Il curatore, Marco Goldin, è particolarmente orgoglioso della riuscita dell’evento che era stato annunciato da qualche anno come evento unico nella storia. Bologna è, infatti, l’unica tappa europea del dipinto.

Nel 2012 era stato al Tokyo Metropolitan Art Museum. Nel 2013 allo Yung Fine Arts Museum di San Francisco, all’High Museum of Art di Atalanta, e alla Frick Collection di New York.

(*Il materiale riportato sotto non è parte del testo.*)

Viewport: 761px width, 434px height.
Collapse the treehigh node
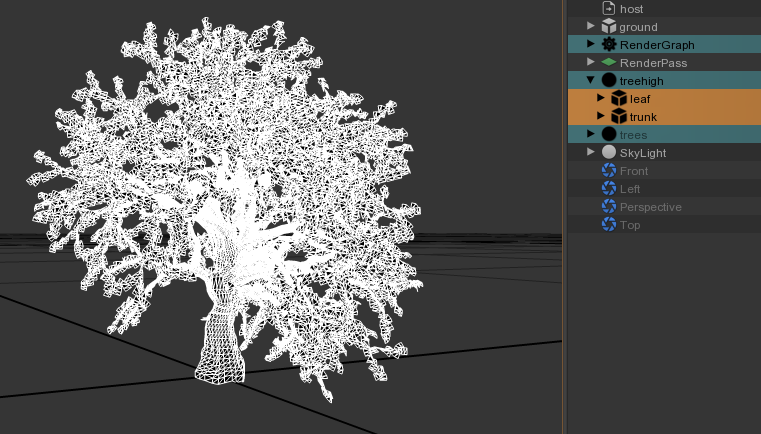click(591, 81)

L’esposizione bolognese La ragazza con l’orecchino di perla – Il mito della Golden Age da Vermeer a Rembrandt, Capolavori dal Mauritshuis ha visto una giornata di inaugurazione di pieno successo, quasi 3 mila prenotazioni e altri quasi 2 mila biglietti venduti direttamente in loco. L’ingresso è stato possibile fino a notte inoltrata, le 2; e dalle 21 si è sviluppata una vera festa con la gentile offerta del rinfresco. Una serata eccezionale che ha visto Marco Goldin fare da cicerone per due giri completi. E non c’è da pensare che nella efficientissima Bologna tutto sia rimasto a tacere intorno al Palazzo. La festa proseguiva con concerti ed eventi in piazza che continueranno a svolgersi ogni sera per tutta la durata della mostra.

Finora più di 120 mila le prenotazioni per l’evento unico in Europa che si immagina possa raggiungere i 300 mila visitatori. E a questo punto lo speriamo tutti, visto che dobbiamo rifarci dell’affitto del dipinto pagato al museo dell’Aia, perché si finanziasse la ristrutturazione.